JCPR Working Papers from Northwestern University/University of Chicago Joint Center for Poverty Research

Abstract: What does economic theory teach that is relevant to thinking about public policy in general and welfare reform in particular? At a very general level, economic theory emphasizes two basic themes. Individuals are rational. Hence, they respond in predictable ways to changes in incentives, for example, to changes in market prices, taxes, and welfare rules.

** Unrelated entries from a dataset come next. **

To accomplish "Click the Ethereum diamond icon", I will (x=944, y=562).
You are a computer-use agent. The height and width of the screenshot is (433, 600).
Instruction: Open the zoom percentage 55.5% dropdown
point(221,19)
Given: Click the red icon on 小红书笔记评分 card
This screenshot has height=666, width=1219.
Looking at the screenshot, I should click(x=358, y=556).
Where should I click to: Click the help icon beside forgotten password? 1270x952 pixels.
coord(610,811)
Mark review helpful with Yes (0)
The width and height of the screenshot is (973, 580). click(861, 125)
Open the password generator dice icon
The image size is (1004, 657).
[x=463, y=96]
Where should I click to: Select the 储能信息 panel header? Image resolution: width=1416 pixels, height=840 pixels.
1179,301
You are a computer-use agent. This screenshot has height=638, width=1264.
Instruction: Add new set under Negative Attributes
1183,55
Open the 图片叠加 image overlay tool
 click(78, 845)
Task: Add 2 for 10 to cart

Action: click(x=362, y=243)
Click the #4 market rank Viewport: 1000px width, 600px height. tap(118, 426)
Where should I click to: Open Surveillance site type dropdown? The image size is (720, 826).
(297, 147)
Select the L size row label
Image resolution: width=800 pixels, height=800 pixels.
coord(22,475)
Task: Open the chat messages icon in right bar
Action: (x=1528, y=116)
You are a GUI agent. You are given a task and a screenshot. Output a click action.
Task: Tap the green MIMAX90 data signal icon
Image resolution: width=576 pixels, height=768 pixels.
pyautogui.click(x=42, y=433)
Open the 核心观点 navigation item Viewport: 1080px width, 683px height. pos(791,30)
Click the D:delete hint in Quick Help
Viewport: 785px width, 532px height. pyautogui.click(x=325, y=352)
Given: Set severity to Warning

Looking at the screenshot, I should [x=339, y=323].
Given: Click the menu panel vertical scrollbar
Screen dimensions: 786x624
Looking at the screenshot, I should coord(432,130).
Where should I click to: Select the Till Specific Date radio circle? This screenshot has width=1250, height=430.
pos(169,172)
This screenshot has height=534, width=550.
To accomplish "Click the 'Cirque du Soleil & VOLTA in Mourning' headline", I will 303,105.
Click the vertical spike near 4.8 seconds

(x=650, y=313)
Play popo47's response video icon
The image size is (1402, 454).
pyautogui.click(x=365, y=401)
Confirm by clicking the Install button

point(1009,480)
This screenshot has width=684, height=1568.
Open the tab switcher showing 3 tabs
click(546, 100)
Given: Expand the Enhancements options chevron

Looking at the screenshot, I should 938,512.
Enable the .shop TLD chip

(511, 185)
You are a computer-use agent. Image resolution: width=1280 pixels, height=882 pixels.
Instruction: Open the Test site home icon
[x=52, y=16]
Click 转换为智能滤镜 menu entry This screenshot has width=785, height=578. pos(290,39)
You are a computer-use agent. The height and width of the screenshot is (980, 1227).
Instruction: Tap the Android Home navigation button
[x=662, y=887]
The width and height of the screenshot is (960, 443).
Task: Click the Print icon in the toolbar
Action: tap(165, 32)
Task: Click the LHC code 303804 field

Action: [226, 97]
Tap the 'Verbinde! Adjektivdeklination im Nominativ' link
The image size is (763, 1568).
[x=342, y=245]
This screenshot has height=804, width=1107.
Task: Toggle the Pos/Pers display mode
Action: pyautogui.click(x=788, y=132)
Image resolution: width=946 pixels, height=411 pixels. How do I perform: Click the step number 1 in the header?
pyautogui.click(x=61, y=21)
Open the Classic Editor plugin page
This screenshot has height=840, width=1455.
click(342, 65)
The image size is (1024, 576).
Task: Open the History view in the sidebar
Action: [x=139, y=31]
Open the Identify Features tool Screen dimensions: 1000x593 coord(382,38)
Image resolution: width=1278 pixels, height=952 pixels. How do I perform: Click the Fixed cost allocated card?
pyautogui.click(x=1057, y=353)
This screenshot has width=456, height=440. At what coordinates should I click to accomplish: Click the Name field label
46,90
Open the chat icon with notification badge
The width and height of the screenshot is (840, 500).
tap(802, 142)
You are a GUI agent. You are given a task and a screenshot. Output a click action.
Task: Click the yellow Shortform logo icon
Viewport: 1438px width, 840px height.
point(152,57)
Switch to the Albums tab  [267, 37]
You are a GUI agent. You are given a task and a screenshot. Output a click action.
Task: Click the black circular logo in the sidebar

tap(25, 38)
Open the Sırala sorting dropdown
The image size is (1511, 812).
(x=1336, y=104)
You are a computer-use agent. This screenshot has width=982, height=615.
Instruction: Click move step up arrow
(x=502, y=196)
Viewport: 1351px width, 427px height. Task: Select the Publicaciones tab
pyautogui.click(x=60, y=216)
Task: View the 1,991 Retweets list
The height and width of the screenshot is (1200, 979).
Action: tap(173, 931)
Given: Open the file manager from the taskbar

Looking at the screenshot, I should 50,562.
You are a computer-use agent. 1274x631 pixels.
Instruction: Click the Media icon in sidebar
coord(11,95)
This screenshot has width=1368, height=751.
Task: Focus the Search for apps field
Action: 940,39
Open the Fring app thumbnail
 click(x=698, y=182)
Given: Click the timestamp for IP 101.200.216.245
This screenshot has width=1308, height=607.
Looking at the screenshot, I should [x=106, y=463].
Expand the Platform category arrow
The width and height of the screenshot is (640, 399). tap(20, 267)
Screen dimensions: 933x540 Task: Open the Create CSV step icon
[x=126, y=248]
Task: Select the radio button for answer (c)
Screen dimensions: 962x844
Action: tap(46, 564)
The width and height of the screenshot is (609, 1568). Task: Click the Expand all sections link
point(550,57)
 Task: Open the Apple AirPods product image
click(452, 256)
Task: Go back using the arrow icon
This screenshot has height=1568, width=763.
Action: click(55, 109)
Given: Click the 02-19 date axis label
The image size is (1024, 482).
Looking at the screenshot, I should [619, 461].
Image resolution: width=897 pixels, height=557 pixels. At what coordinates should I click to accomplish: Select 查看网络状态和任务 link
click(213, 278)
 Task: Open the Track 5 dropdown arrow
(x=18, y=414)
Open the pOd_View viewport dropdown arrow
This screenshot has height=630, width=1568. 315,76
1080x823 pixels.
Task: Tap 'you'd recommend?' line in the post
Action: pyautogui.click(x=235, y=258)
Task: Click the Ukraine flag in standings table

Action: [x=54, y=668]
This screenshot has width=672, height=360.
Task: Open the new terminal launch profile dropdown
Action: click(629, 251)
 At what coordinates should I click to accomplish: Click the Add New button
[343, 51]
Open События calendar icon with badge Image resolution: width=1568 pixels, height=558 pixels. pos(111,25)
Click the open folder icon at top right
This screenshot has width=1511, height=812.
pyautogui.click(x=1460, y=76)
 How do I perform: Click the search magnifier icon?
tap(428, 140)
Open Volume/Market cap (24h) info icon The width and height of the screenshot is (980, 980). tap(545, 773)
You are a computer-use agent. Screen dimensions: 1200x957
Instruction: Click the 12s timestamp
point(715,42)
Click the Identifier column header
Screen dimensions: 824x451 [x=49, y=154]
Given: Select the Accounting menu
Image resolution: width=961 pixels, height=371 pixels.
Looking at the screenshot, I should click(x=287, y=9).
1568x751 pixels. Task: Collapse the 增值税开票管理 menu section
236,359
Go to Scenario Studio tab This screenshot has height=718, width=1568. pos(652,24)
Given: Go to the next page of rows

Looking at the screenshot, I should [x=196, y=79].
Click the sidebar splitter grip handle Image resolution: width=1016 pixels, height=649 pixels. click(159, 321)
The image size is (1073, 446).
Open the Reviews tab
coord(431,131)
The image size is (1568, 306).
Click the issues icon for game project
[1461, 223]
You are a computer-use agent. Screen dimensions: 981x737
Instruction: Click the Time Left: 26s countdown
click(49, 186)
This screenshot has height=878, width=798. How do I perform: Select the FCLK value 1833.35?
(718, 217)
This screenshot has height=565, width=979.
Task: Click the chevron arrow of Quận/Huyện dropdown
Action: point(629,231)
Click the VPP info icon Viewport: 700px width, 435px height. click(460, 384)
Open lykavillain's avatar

Equilibrium matters. Individuals' responses to an initial change in the incentives they face have feedback effects: their responses to the initial change affect the incentives facing others and induce second, third, and subsequent rounds of responses. Economists focus on the long-run equilibrium implications of this sequence of responses. Economists are most comfortable talking about real markets, such as markets for consumer goods and labor markets, but equilibrium conditions are crucial in metaphorical markets such as marriage markets and political markets. Indeed, many of the much ballyhooed examples of "unintended consequences" of government policies are equilibrium responses to rules, regulations, and policies that should have been anticipated -- the Savings and Loan fiasco is a case in point.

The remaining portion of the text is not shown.